- [Available data]
= = =
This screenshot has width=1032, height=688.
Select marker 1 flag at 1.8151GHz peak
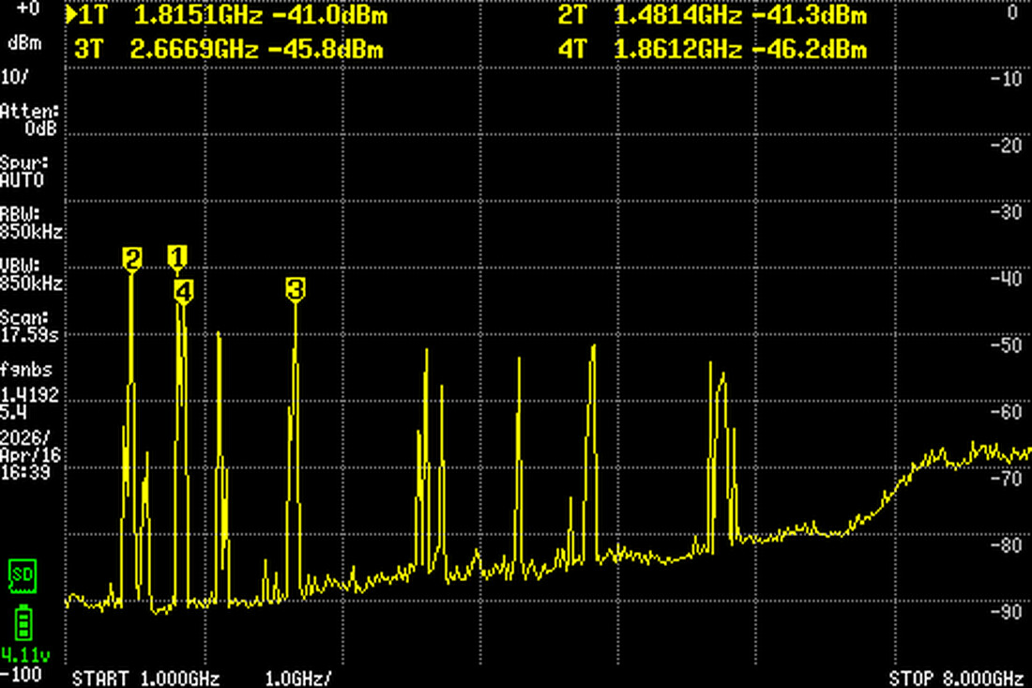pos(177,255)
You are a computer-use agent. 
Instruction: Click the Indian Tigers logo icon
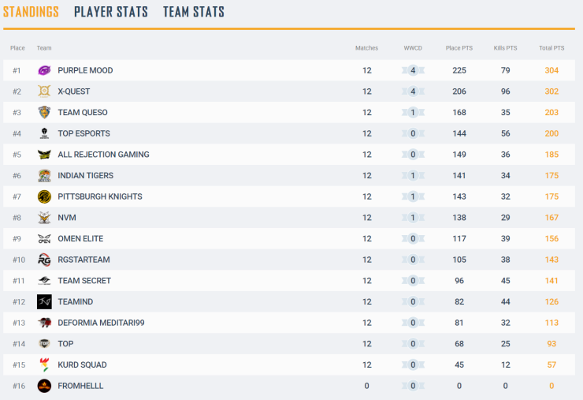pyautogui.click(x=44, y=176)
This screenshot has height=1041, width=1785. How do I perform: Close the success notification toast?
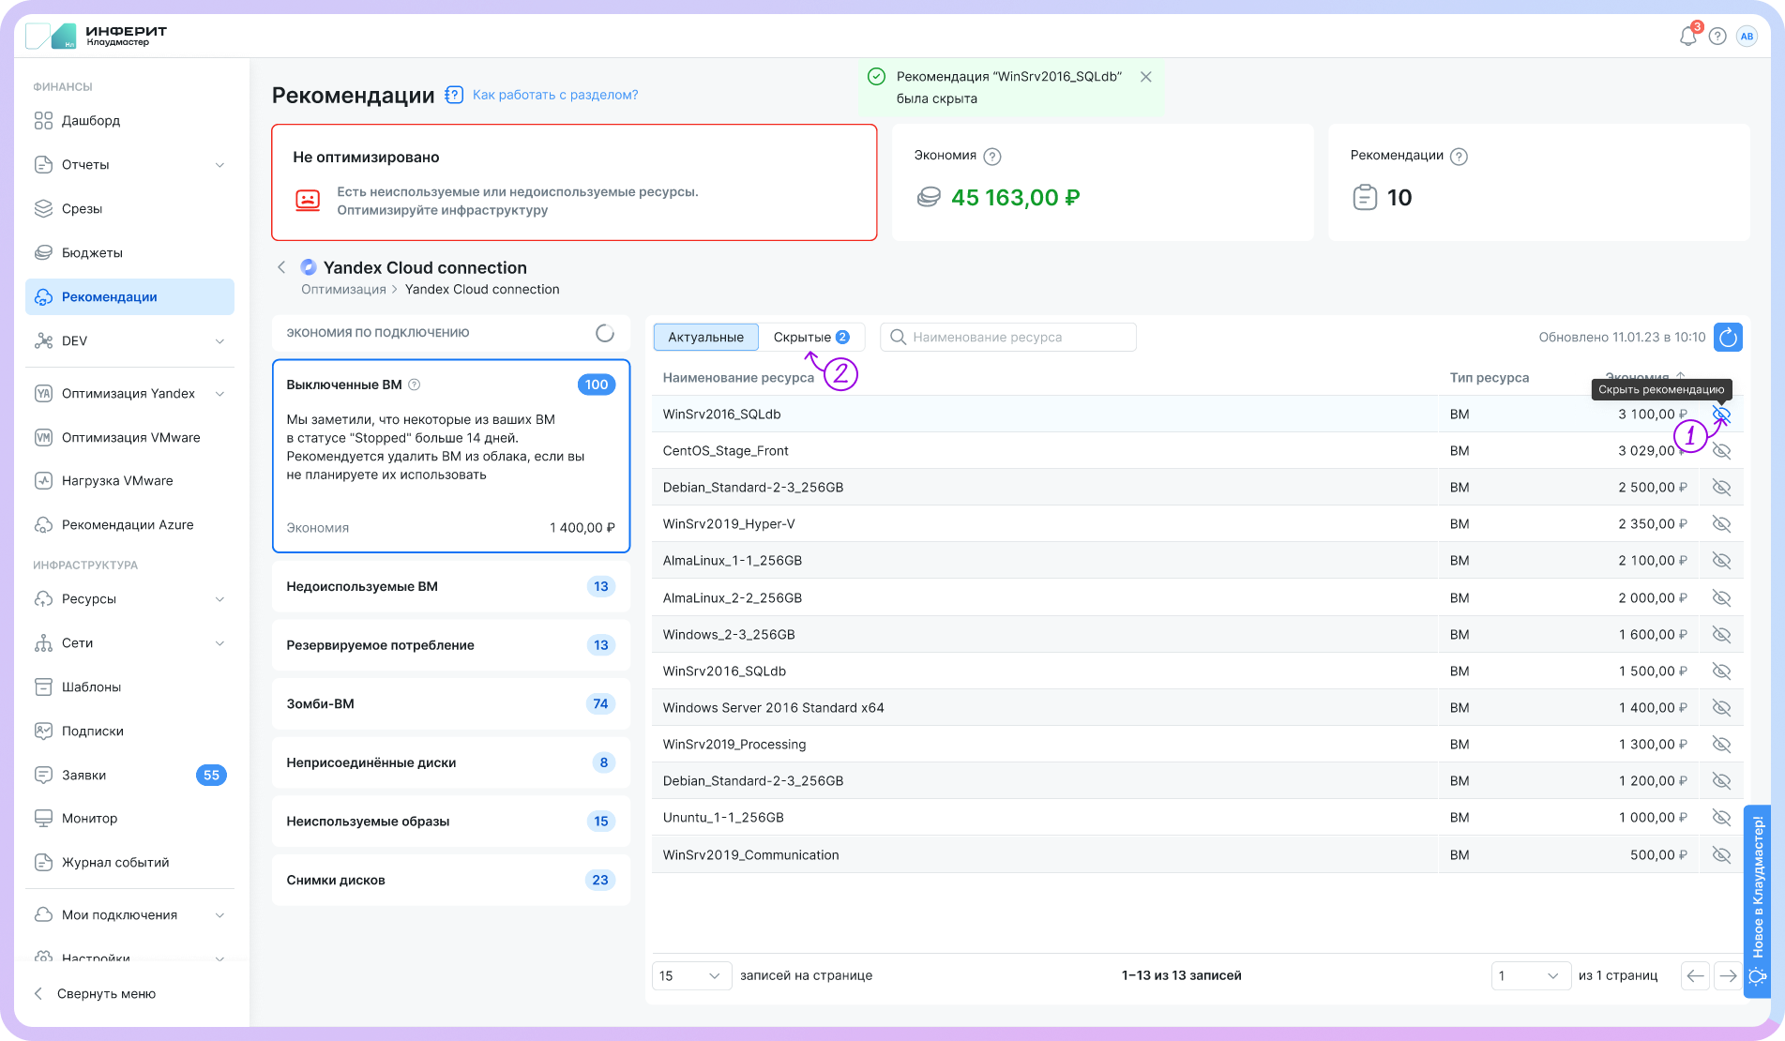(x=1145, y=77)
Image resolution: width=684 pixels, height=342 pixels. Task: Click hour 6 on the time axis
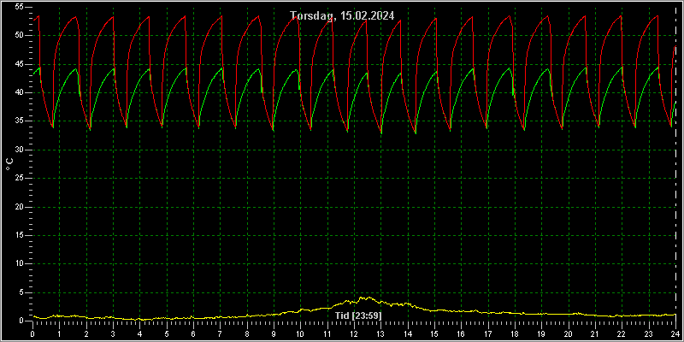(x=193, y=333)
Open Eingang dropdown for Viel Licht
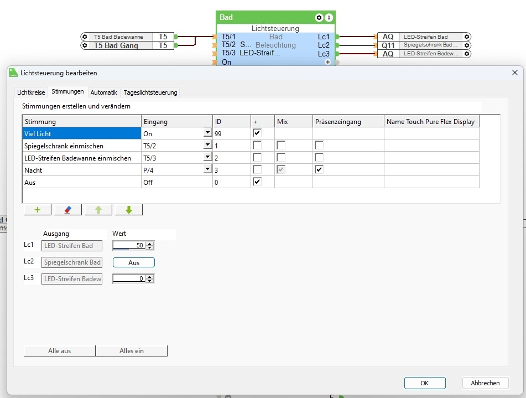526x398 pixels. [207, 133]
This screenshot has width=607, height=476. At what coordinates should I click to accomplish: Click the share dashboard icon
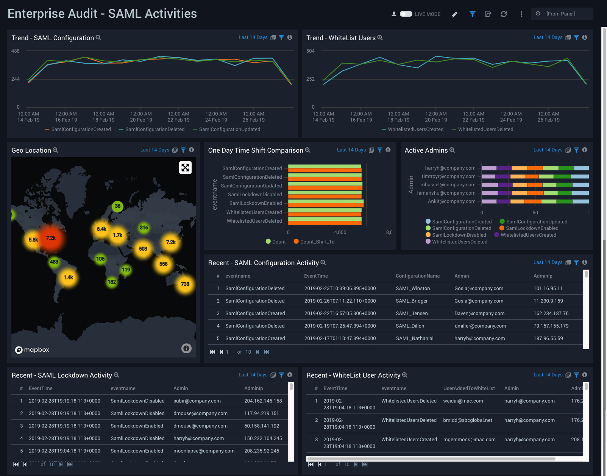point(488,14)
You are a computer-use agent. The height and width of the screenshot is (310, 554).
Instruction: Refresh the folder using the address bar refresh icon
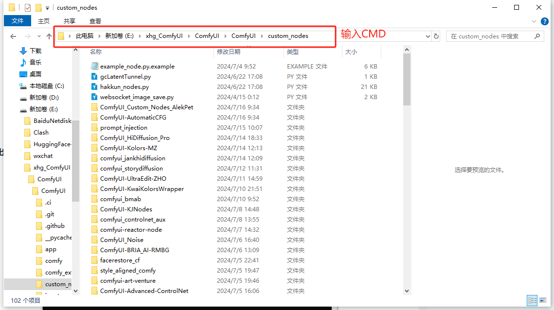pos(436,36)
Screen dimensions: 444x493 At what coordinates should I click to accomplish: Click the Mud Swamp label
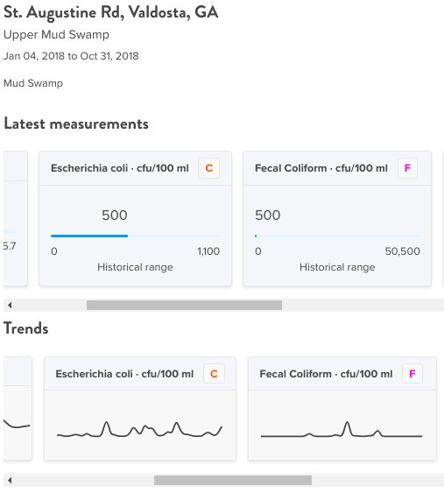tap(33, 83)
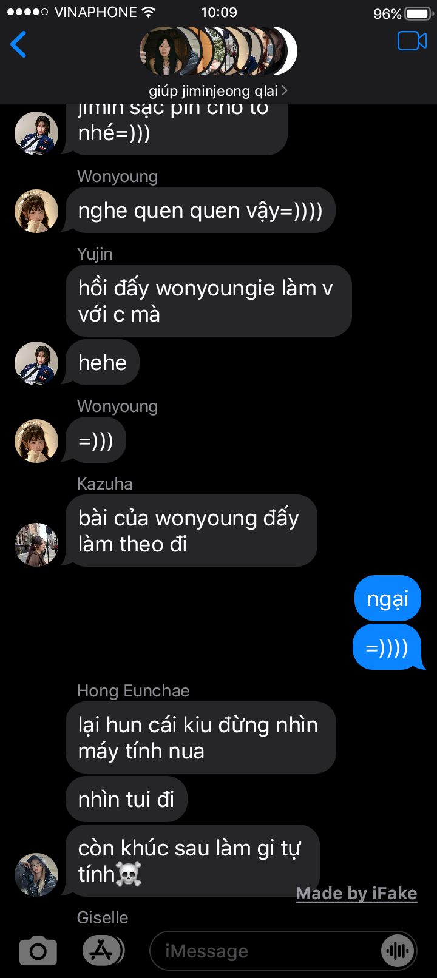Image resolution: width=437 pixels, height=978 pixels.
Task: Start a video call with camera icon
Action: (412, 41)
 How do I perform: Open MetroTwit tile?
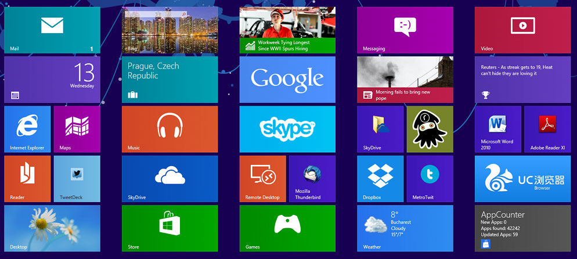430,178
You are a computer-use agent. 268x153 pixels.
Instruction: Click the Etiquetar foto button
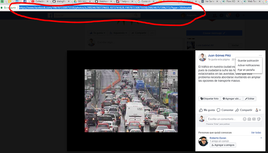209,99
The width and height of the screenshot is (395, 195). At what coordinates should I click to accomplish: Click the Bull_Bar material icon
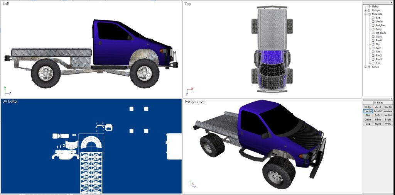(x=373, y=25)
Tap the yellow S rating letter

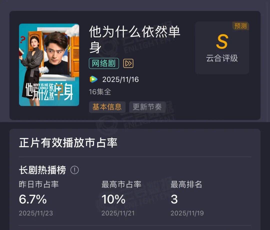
= = =
- [What is expected]
Quote each line of the listing exactly, but leave the pictures out.

- [Written answer]
This screenshot has width=1032, height=688.
Select marker 1 flag at 1.8151GHz peak
pos(177,255)
You are a computer-use agent. 
Instruction: Click the Indian Tigers logo icon
pyautogui.click(x=44, y=176)
This screenshot has height=1041, width=1785. How do I perform: Close the success notification toast?
(x=1145, y=77)
Image resolution: width=684 pixels, height=342 pixels. Task: Click hour 6 on the time axis
(x=193, y=333)
Open Eingang dropdown for Viel Licht
526x398 pixels. [207, 133]
This screenshot has width=607, height=476. At what coordinates should I click to accomplish: Click the share dashboard icon
point(488,14)
You are a computer-use agent. The height and width of the screenshot is (310, 554).
Instruction: Refresh the folder using the address bar refresh icon
pos(436,36)
Screen dimensions: 444x493 At what coordinates should I click to accomplish: Click the Mud Swamp label
tap(33, 83)
Image resolution: width=437 pixels, height=978 pixels.
Task: Start a video call with camera icon
Action: (412, 41)
 How do I perform: Open MetroTwit tile?
430,178
You are a computer-use agent. 268x153 pixels.
Instruction: Click the Etiquetar foto button
209,99
The width and height of the screenshot is (395, 195). At what coordinates should I click to accomplish: Click the Bull_Bar material icon
(x=373, y=25)
Tap the yellow S rating letter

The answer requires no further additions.